##### Given data

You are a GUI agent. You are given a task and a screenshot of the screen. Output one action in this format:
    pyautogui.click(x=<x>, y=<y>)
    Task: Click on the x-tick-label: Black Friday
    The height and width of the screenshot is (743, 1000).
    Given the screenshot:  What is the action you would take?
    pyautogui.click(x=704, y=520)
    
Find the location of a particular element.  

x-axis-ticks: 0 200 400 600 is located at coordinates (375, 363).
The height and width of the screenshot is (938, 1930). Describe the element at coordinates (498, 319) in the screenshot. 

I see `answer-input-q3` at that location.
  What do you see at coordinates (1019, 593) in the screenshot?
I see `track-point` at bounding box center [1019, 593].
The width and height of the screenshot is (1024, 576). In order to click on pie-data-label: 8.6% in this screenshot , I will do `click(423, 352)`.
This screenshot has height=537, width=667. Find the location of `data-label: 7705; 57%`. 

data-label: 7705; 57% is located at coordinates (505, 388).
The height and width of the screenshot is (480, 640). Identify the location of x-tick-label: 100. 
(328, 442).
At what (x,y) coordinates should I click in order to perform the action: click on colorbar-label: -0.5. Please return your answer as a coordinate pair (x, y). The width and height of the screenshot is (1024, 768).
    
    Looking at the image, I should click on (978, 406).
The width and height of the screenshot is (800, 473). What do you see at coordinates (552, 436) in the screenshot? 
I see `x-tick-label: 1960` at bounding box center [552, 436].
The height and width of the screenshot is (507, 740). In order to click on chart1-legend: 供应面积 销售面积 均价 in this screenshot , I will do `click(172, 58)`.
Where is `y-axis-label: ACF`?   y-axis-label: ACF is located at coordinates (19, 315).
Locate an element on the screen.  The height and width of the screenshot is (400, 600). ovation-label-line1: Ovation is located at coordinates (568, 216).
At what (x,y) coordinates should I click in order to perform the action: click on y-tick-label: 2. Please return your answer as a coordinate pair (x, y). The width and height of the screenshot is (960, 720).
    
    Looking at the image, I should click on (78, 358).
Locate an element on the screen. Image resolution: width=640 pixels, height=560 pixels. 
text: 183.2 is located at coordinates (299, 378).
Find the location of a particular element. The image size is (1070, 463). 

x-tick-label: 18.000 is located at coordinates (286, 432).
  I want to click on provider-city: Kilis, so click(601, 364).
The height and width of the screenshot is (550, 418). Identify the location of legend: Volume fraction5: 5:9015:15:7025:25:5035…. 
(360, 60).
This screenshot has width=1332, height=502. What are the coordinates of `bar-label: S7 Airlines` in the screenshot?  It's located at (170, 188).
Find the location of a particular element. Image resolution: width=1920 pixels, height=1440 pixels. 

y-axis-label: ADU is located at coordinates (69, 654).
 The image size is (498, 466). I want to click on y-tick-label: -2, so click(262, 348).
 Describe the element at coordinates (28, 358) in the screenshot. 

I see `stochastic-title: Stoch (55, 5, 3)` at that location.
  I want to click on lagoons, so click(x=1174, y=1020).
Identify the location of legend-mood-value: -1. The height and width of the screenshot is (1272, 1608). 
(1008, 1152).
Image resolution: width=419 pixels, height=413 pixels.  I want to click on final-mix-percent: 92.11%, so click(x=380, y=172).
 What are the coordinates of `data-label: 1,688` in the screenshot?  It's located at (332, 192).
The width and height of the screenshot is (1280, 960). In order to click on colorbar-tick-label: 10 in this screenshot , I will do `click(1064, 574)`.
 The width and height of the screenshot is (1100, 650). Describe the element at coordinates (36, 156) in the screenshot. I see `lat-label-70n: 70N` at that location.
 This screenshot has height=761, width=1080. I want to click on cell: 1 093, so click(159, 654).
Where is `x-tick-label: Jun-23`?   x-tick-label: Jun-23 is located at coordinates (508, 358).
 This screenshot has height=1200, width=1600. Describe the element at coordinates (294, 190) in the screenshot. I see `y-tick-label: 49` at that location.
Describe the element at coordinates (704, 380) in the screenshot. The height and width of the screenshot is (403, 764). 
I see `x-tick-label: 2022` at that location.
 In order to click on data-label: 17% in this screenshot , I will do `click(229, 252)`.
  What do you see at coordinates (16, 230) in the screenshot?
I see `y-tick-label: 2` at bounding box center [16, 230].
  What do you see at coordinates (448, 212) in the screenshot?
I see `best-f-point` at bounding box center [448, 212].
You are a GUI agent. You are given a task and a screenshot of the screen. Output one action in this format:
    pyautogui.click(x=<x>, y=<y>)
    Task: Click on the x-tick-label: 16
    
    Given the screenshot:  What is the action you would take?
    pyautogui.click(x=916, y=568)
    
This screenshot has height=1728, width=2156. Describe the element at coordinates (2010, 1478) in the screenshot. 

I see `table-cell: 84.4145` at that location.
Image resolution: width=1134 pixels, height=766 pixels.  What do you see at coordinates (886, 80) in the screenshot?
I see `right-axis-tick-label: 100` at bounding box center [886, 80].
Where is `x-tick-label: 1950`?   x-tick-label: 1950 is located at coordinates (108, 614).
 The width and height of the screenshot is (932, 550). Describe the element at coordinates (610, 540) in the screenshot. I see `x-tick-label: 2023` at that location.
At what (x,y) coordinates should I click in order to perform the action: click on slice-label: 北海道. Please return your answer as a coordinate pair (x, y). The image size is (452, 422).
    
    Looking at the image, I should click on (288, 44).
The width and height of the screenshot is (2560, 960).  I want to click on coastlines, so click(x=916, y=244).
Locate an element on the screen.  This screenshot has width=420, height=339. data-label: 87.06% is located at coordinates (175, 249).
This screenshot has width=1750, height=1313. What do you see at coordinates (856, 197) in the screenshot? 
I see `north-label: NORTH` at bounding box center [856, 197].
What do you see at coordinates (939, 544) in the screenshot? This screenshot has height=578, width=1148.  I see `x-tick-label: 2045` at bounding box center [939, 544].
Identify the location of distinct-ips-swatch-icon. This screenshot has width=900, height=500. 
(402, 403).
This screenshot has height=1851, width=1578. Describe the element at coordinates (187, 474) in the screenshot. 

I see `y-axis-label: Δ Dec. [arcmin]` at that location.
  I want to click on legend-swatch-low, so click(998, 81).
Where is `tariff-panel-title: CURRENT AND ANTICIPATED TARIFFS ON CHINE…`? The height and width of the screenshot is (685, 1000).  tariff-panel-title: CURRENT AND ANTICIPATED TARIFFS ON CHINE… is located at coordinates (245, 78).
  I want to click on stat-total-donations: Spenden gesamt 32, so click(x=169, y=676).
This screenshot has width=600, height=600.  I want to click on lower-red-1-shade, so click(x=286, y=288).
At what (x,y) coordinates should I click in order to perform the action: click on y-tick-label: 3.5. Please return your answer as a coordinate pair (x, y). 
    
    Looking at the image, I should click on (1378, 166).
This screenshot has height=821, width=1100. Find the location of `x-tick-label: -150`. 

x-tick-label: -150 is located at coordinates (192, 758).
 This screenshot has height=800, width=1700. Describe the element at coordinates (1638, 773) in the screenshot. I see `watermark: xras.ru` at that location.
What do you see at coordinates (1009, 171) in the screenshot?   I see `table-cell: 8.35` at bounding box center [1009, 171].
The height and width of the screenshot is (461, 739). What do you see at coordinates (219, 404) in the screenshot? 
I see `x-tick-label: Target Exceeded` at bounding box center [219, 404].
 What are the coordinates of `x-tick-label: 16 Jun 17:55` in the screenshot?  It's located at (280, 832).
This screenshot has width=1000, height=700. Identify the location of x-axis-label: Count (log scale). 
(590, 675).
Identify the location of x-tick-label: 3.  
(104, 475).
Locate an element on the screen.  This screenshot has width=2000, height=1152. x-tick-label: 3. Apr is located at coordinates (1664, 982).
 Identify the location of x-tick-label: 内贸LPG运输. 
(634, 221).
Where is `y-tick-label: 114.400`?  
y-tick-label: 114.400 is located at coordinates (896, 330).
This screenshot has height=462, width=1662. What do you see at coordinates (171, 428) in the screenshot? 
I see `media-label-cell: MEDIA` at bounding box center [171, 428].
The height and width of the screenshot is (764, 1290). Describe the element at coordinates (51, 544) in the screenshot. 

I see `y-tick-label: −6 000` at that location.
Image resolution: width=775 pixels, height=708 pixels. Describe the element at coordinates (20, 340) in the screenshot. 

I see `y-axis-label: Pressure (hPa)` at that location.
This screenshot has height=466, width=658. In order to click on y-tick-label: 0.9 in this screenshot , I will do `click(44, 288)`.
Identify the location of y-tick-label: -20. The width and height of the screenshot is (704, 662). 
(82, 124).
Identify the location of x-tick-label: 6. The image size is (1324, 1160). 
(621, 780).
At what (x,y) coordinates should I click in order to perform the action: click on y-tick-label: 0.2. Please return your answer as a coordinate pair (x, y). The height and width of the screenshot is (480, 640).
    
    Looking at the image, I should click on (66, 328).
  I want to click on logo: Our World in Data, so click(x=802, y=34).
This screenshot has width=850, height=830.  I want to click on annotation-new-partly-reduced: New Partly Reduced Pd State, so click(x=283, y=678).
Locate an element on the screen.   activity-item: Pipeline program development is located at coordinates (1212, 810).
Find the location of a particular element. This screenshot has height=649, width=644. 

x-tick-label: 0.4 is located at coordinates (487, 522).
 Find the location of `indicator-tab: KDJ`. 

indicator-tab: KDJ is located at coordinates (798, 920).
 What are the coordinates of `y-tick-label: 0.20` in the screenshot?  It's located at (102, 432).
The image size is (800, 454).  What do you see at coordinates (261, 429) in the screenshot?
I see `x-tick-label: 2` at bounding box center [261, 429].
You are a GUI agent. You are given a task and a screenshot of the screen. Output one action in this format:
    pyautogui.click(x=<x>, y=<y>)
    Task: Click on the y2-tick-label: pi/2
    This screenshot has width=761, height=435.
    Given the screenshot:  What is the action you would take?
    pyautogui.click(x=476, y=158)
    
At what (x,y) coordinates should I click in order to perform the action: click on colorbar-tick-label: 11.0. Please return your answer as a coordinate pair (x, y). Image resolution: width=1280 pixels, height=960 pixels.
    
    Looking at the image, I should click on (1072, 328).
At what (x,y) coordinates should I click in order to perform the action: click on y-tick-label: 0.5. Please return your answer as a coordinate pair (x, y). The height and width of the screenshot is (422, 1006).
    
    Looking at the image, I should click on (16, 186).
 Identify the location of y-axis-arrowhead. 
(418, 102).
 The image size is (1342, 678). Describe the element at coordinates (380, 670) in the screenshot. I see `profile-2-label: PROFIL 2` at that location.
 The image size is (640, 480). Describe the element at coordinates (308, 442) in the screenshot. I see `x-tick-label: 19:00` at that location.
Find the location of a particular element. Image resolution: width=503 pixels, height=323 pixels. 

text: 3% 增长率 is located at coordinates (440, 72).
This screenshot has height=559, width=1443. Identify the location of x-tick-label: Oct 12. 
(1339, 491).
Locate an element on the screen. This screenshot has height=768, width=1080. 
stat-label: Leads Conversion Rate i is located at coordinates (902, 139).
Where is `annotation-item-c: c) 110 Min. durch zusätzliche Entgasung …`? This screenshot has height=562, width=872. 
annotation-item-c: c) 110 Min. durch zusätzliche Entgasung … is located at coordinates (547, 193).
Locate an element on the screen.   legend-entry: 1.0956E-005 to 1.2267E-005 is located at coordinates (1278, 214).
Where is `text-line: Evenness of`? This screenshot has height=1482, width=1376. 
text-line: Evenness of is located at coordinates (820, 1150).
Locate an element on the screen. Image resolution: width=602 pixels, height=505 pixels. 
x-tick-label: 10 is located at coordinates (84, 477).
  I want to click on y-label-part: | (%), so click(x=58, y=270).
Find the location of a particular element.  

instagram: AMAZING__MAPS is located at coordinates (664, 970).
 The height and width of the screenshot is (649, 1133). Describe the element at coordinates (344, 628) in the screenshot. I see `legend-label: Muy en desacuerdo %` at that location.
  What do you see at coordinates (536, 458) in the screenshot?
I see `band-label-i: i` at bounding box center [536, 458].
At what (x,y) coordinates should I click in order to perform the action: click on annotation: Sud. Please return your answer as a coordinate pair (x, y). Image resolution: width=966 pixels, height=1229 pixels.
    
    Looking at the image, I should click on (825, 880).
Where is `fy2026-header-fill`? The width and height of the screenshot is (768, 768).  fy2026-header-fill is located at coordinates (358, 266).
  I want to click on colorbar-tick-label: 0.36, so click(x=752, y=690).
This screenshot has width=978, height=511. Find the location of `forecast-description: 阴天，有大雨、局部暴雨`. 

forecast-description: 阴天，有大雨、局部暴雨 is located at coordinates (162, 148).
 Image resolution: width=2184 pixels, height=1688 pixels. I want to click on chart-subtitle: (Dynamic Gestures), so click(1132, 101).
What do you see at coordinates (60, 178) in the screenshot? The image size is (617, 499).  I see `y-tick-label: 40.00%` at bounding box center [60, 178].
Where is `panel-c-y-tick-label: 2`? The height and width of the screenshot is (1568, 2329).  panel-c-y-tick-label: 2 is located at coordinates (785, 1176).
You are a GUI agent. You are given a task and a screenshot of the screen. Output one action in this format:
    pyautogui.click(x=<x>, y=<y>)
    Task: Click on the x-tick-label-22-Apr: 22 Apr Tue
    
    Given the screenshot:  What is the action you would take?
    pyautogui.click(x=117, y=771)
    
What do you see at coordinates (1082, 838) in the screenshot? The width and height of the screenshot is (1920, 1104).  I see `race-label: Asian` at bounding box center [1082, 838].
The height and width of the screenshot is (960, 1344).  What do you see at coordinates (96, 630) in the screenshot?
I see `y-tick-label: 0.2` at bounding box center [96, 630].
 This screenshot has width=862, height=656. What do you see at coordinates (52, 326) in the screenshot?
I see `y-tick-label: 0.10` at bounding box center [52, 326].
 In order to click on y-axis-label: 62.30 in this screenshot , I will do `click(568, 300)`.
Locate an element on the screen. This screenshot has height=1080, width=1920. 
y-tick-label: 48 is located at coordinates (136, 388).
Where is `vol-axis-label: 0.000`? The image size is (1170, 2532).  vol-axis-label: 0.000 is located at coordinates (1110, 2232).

##########

→ Exercise brief
Copy the rows above verbatim, from the line containing "is (1024, 768)." through the line containing "Looking at the image, I should click on (978, 406).", with both of those lines included.

→ Output for this exercise
At what (x,y) coordinates should I click in order to perform the action: click on colorbar-label: -0.5. Please return your answer as a coordinate pair (x, y). The width and height of the screenshot is (1024, 768).
    
    Looking at the image, I should click on (978, 406).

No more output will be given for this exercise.